Sgt A. Anderson, (WAG) Selkirk, Man (under training)
Sgt Kenneth Hope, (AFM) Vancouver, BC
Sgt Leslie Oldford, (AEM) Penhold, Alta
Sgt Charles Franklin Beeching, (AEM) Regina, Sask
Planning started on the memorial for Stranraer 951 was made in the fall of 2006. As 951 had disappeared at sea, Joey Eilertsen, who owned the old RCAF Station at Coal Harbour was approached about putting a memorial on his land. A location just next to the launch ramp that 951 had departed from was chosen. After several work parties, the site was cleared of the bamboo forest. In July of 2008 the monument to RCAF Station Coal Harbour, a flag pole for the RCAF Ensign, and the harpoon gun were moved down to the site. Port McNeill Enterprises donated and poured the concrete and we were ready for the dedication ceremonies on September 14, 2007.
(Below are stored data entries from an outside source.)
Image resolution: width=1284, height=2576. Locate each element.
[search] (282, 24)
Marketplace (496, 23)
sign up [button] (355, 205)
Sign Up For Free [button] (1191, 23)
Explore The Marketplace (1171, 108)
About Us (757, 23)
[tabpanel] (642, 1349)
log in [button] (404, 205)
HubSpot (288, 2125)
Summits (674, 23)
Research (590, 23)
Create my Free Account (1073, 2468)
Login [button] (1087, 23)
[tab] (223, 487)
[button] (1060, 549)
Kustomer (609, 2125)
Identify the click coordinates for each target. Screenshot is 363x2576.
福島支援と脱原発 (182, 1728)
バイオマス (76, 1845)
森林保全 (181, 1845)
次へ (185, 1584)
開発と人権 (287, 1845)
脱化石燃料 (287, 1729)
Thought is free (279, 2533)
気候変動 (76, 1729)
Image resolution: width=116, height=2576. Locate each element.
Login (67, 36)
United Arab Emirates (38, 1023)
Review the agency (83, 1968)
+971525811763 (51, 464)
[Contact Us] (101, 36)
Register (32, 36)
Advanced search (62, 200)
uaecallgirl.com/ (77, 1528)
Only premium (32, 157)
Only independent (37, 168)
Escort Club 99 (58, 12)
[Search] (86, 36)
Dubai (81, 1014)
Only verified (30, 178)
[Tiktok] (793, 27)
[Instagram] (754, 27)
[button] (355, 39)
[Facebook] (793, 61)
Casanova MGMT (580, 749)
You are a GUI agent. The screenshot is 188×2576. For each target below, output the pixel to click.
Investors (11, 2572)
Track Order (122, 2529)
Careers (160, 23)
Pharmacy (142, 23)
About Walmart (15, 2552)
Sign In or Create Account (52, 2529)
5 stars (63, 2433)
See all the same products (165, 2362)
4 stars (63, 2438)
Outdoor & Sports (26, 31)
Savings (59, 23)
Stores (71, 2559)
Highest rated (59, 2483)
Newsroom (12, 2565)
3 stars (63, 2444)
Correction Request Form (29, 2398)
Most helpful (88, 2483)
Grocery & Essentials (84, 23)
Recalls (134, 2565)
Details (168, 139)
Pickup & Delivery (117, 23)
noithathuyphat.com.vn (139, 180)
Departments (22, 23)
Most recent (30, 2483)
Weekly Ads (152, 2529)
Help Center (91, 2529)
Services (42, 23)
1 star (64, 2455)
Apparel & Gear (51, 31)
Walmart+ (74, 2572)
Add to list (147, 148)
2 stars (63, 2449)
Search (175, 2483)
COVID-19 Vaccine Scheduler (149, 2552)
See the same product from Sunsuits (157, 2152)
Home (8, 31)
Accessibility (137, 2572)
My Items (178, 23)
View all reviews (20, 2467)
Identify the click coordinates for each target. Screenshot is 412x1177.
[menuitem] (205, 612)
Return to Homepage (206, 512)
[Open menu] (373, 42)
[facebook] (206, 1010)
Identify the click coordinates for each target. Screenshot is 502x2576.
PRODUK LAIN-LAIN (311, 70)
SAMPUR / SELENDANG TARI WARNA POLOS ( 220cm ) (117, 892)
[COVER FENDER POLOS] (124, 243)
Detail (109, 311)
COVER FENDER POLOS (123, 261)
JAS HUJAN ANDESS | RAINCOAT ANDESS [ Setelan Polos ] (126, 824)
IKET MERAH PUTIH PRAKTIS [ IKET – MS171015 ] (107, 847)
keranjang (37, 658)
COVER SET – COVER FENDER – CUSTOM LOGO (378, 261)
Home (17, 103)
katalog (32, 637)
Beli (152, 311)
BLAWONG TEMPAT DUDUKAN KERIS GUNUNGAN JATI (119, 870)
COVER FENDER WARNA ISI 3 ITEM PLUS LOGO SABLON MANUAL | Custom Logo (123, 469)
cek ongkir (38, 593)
It was a beautiful day and we had a great crowd. Lynneve Stewart, the daughter of FS Cox (the pilot of 951) and her daughter Charlotte attended the ceremony. Lynneve said it finally brought the family closure on the tragedy. After the ceremony and a flyby of two Aircab Beaver aircraft, we toured the Coal Harbour Museum and the WWII hanger and then retired to the Sergeants Mess and the three titted Moosefor for refreshments and a talk on Coal Harbor’s history by Chris Weicht. Afterwards a wine and cheese social was held at Russ and Cathie Hellberg’s house. On the Saturday 101 Squadron held their 7th Annual Battle of Britain Dinner and dance and enjoyed a Smugglers Inn fish and chip dinner. There were a number of 101, 888 and 19 Wing members in attendance.